━━━━━ SELECTED PASSAGE ━━━━━

You can use total_loss.squeeze(0) if you have total_loss.size() == torch.Size([1])

muellerzr · June 2, 2019, 10:29pm

Thank you so very much Kornel, I greatly appreciate the advice and assistance with this. Is this what you are meaning?

def your_custom_loss(out, label):
  raw_logits, concat_logits, part_logits, _, top_n_prob = out
  
  creterion = torch.nn.CrossEntropyLoss()

  part_loss = list_loss(part_logits.view(4 * 6, -1), label.unsqueeze(1).repeat(1, 6).view(-1)).view(4, 6)
  raw_loss = creterion(raw_logits, label)
  concat_loss = creterion(concat_logits, label)
  rank_loss = ranking_loss(top_n_prob, part_loss)
  partcls_loss = creterion(part_logits.view(4 * 6, -1),
  label.unsqueeze(1).repeat(1, 6).view(-1))

  total_loss = rank_loss + raw_loss + concat_loss + partcls_loss
  total_loss = torch.FloatTensor(total_loss)

━━━━━

TASK SET:
1. Reproduce the part of the custom loss thread starting with "Thank you so" and going on through "rank_loss = ranking_loss(top_n_prob, part_loss)".
2. Pick up the forum thread on the custom loss function after its last line and keep writing.
The listing that follows was taken from a separate source.

━━━━━ DATASET EXTRACT ━━━━━

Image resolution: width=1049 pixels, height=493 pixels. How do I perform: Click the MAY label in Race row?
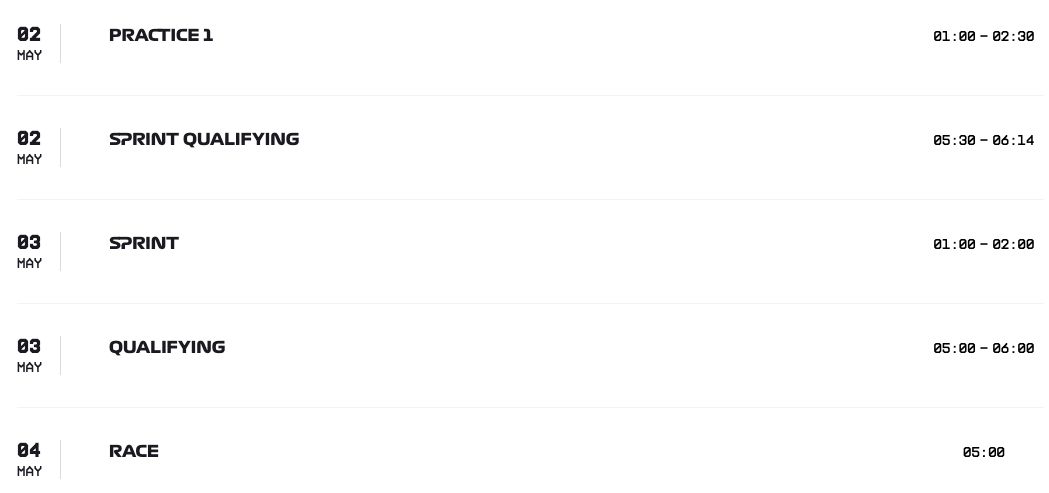[29, 472]
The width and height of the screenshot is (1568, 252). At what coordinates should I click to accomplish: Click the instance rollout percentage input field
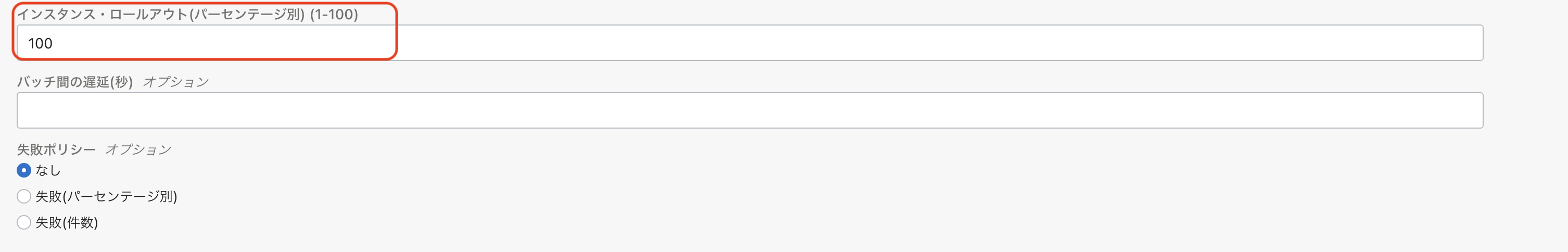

━━━━━

THE RESPONSES:
1.
Thank you so very much Kornel, I greatly appreciate the advice and assistance with this. Is this what you are meaning?

def your_custom_loss(out, label):
  raw_logits, concat_logits, part_logits, _, top_n_prob = out
  
  creterion = torch.nn.CrossEntropyLoss()

  part_loss = list_loss(part_logits.view(4 * 6, -1), label.unsqueeze(1).repeat(1, 6).view(-1)).view(4, 6)
  raw_loss = creterion(raw_logits, label)
  concat_loss = creterion(concat_logits, label)
  rank_loss = ranking_loss(top_n_prob, part_loss)

2.
  total_loss.type() == torch.FloatTensor
  total_loss.size() == torch.Size([1])
  
  return total_loss.squeeze(0)

Edit:
It seems there’s two things going on in the models training:

            raw_optimizer.zero_grad()
            part_optimizer.zero_grad()
            concat_optimizer.zero_grad()
            partcls_optimizer.zero_grad()

            raw_logits, concat_logits, part_logits, _, top_n_prob = net(img)
            part_loss = model.list_loss(part_logits.view(batch_size * PROPOSAL_NUM, -1),
                                        label.unsqueeze(1).repeat(1, PROPOSAL_NUM).view(-1)).view(batch_size, PROPOSAL_NUM)
            raw_loss = creterion(raw_logits, label)
            concat_loss = creterion(concat_logits, label)
            rank_loss = model.ranking_loss(top_n_prob, part_loss)
            partcls_loss = creterion(part_logits.view(batch_size * PROPOSAL_NUM, -1),
                                    label.unsqueeze(1).repeat(1, PROPOSAL_NUM).view(-1))

            total_loss = raw_loss + rank_loss + concat_loss + partcls_loss
            total_loss.backward()
            raw_optimizer.step()
            part_optimizer.step()
            concat_optimizer.step()
            partcls_optimizer.step()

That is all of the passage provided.